▸ About this task
Do any lines in the data below contain "computer"? If so, copy every one of them.

*** Information shown Section Begins ***

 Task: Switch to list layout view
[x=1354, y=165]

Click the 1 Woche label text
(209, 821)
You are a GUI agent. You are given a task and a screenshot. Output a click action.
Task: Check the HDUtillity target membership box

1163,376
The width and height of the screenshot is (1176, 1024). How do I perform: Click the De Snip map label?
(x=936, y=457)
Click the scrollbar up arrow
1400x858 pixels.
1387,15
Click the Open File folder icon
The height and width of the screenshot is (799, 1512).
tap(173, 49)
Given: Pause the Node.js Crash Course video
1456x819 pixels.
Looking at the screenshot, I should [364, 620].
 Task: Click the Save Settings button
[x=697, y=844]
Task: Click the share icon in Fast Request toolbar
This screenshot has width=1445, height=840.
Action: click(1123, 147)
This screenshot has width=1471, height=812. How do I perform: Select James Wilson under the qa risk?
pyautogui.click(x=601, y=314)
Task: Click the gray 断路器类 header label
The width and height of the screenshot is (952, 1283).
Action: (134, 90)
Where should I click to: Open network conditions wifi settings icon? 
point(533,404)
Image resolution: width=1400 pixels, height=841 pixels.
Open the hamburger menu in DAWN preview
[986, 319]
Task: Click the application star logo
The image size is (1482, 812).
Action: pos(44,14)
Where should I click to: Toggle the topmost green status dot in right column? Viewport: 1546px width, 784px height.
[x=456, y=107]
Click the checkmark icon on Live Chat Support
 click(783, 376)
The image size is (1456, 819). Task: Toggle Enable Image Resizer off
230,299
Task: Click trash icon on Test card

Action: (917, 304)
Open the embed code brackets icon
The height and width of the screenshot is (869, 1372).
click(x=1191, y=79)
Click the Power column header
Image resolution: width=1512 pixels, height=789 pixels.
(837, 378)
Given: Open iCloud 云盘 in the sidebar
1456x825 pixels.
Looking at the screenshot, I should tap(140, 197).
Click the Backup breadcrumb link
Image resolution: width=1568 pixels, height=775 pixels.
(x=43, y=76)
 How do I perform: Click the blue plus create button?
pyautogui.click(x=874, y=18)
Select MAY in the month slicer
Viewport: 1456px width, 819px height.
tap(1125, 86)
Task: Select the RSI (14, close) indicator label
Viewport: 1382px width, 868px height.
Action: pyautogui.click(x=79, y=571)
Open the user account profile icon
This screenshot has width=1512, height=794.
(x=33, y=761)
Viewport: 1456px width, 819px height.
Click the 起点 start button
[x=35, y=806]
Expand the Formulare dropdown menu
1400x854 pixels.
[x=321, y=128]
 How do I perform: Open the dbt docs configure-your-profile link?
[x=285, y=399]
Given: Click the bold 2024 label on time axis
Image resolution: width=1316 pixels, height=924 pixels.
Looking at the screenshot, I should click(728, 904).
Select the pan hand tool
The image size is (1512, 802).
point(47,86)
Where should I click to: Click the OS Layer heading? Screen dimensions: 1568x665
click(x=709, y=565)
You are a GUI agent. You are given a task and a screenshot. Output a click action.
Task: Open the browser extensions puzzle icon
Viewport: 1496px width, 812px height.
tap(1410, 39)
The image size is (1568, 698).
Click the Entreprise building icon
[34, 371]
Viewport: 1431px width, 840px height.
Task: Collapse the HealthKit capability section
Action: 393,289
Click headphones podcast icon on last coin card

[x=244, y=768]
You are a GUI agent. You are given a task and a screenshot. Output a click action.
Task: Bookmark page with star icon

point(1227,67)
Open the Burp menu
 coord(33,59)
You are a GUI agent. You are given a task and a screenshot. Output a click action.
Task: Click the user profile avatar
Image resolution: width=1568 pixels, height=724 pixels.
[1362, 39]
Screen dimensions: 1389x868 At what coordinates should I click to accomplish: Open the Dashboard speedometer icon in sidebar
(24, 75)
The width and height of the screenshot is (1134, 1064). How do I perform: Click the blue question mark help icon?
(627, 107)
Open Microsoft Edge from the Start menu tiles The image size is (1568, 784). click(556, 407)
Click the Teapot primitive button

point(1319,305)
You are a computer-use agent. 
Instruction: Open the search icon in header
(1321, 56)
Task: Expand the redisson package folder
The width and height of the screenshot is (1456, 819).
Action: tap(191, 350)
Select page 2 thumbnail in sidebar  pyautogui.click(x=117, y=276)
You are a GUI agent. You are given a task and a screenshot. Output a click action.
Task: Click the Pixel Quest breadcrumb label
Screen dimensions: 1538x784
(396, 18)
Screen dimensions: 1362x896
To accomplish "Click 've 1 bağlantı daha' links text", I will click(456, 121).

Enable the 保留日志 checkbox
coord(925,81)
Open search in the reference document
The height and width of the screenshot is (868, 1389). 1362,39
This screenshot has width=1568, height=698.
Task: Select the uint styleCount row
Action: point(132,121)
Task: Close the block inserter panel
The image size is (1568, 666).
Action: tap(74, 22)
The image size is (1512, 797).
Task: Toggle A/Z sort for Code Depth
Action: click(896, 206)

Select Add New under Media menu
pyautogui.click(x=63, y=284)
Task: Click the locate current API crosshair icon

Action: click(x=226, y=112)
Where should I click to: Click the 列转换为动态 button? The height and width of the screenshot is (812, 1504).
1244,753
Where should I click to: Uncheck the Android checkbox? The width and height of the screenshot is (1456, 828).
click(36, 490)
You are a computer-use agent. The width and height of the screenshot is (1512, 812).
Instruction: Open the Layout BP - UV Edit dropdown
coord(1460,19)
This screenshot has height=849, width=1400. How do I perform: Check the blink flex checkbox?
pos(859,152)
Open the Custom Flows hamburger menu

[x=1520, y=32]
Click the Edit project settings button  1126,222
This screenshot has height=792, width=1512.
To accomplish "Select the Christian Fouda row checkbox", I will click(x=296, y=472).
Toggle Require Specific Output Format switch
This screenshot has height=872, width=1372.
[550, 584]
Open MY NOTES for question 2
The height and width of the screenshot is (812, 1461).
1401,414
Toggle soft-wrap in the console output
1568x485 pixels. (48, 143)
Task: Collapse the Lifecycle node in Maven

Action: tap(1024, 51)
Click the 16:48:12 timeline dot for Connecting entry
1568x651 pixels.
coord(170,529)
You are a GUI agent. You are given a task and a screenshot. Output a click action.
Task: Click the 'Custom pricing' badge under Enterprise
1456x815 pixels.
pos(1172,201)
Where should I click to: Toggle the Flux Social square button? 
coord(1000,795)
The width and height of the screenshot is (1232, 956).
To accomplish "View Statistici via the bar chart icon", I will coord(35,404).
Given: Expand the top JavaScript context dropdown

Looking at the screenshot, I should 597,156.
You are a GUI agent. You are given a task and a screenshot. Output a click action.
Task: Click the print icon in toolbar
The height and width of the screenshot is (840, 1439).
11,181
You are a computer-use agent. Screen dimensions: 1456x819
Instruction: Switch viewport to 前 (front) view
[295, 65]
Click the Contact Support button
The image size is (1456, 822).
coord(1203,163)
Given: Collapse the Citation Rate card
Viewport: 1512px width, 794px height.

*** Information shown Section Ends ***

▸ Answer for this exercise
You are a computer-use agent. 
You are a computer-use agent. The width and height of the screenshot is (1512, 812).
You are a computer-use agent. Screen dimensions: 1456x819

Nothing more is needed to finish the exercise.